▽

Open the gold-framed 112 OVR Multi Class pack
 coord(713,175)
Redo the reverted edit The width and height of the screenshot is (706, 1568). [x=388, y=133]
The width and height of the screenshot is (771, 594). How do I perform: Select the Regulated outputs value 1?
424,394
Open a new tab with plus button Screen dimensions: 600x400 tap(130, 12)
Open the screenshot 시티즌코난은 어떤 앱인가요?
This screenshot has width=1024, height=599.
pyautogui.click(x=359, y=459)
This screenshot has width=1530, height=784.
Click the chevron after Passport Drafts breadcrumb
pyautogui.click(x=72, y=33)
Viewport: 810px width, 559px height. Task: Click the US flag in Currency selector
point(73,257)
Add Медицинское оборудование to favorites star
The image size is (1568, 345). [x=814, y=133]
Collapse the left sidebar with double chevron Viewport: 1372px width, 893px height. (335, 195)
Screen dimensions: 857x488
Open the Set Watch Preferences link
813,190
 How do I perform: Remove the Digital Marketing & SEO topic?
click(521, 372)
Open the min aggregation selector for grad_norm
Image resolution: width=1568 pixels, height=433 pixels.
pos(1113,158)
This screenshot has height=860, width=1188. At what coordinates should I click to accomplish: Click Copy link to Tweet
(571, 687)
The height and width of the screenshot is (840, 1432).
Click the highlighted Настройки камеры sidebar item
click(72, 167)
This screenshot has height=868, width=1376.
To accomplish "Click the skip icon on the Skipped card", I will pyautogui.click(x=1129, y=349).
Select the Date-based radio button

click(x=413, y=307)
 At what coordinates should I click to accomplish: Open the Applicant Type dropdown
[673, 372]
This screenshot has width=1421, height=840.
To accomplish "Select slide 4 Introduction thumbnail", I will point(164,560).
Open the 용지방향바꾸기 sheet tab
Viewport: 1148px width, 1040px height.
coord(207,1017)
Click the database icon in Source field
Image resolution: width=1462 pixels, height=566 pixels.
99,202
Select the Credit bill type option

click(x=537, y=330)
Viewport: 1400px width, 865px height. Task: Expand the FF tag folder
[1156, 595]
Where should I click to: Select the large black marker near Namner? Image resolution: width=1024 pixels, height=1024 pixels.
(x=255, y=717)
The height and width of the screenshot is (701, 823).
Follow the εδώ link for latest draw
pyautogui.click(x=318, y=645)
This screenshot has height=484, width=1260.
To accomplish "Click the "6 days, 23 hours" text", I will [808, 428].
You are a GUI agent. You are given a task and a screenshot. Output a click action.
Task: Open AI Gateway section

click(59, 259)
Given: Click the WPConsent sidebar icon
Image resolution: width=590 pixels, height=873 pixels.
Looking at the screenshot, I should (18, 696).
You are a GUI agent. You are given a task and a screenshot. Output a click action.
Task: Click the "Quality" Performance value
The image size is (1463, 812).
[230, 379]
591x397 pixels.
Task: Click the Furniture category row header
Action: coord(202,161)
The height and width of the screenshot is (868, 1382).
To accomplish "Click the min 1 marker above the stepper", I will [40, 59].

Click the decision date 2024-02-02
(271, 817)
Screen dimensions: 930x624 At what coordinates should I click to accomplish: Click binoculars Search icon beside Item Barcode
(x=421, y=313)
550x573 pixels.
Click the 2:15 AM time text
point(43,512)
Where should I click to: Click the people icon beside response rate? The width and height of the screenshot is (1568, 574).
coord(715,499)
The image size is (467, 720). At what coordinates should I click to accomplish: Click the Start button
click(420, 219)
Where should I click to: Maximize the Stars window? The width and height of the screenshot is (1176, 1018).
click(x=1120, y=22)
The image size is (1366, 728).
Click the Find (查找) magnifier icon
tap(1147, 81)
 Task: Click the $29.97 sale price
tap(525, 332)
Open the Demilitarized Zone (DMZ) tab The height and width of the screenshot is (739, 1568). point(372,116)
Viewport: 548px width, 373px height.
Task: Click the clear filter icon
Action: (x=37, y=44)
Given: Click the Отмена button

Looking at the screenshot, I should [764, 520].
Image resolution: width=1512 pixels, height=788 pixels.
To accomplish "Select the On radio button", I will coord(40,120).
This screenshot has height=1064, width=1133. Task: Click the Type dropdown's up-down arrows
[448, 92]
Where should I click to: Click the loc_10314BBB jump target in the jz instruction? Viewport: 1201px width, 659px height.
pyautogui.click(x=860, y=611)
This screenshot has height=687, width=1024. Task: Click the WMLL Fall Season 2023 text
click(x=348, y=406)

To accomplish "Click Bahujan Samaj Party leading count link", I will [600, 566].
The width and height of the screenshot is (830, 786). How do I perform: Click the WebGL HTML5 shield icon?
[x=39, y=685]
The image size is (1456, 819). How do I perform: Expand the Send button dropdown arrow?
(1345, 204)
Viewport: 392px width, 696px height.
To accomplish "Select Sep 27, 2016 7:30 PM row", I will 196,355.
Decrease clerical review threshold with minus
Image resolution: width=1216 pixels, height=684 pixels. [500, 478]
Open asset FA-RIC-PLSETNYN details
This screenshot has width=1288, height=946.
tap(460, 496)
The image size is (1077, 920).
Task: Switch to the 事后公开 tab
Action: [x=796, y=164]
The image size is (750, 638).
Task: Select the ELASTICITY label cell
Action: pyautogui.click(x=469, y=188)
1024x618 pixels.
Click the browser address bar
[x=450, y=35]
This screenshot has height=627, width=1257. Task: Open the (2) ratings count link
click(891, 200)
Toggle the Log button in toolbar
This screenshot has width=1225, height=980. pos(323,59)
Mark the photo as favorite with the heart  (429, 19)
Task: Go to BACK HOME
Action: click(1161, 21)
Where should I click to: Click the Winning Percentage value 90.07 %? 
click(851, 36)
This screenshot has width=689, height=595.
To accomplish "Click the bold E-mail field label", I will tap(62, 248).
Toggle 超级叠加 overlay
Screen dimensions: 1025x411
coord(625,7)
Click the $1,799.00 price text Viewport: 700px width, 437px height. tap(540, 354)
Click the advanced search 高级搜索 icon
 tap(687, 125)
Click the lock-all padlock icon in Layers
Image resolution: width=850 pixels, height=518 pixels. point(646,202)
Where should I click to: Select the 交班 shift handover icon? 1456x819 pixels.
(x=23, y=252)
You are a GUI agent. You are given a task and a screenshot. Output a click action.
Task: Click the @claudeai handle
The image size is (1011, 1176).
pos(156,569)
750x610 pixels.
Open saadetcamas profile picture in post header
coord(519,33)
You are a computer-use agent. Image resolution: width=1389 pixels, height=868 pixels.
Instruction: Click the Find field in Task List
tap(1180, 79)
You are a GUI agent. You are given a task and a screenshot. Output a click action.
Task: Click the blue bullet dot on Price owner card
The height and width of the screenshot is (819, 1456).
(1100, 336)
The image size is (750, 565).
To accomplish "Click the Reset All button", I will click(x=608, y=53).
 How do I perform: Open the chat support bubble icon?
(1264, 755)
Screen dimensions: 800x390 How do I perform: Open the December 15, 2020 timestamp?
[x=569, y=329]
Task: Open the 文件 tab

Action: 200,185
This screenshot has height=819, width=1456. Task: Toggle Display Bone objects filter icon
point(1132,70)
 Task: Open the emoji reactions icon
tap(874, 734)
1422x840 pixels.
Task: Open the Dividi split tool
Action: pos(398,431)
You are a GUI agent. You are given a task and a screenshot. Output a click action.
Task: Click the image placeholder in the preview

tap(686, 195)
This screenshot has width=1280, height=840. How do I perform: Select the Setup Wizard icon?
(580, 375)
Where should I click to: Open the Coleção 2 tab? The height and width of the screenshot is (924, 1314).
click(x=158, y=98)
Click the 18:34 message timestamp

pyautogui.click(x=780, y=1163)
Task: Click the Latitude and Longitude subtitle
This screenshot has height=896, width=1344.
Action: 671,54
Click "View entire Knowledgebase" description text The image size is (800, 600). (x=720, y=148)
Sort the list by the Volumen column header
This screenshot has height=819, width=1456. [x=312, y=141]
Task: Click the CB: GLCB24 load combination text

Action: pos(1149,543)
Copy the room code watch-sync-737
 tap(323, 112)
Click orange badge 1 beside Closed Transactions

△

*Prompt*: Repeat the records above from the line with "Click the database icon in Source field" up to and including the line with "click(420, 219)".

*Result for this task*:
Click the database icon in Source field
Image resolution: width=1462 pixels, height=566 pixels.
99,202
Select the Credit bill type option

click(x=537, y=330)
Viewport: 1400px width, 865px height. Task: Expand the FF tag folder
[1156, 595]
Where should I click to: Select the large black marker near Namner? Image resolution: width=1024 pixels, height=1024 pixels.
(x=255, y=717)
The height and width of the screenshot is (701, 823).
Follow the εδώ link for latest draw
pyautogui.click(x=318, y=645)
This screenshot has height=484, width=1260.
To accomplish "Click the "6 days, 23 hours" text", I will [808, 428].
You are a GUI agent. You are given a task and a screenshot. Output a click action.
Task: Open AI Gateway section

click(59, 259)
Given: Click the WPConsent sidebar icon
Image resolution: width=590 pixels, height=873 pixels.
Looking at the screenshot, I should (18, 696).
You are a GUI agent. You are given a task and a screenshot. Output a click action.
Task: Click the "Quality" Performance value
The image size is (1463, 812).
[230, 379]
591x397 pixels.
Task: Click the Furniture category row header
Action: coord(202,161)
The height and width of the screenshot is (868, 1382).
To accomplish "Click the min 1 marker above the stepper", I will [40, 59].

Click the decision date 2024-02-02
(271, 817)
Screen dimensions: 930x624 At what coordinates should I click to accomplish: Click binoculars Search icon beside Item Barcode
(x=421, y=313)
550x573 pixels.
Click the 2:15 AM time text
point(43,512)
Where should I click to: Click the people icon beside response rate? The width and height of the screenshot is (1568, 574).
coord(715,499)
The image size is (467, 720). At what coordinates should I click to accomplish: Click the Start button
click(420, 219)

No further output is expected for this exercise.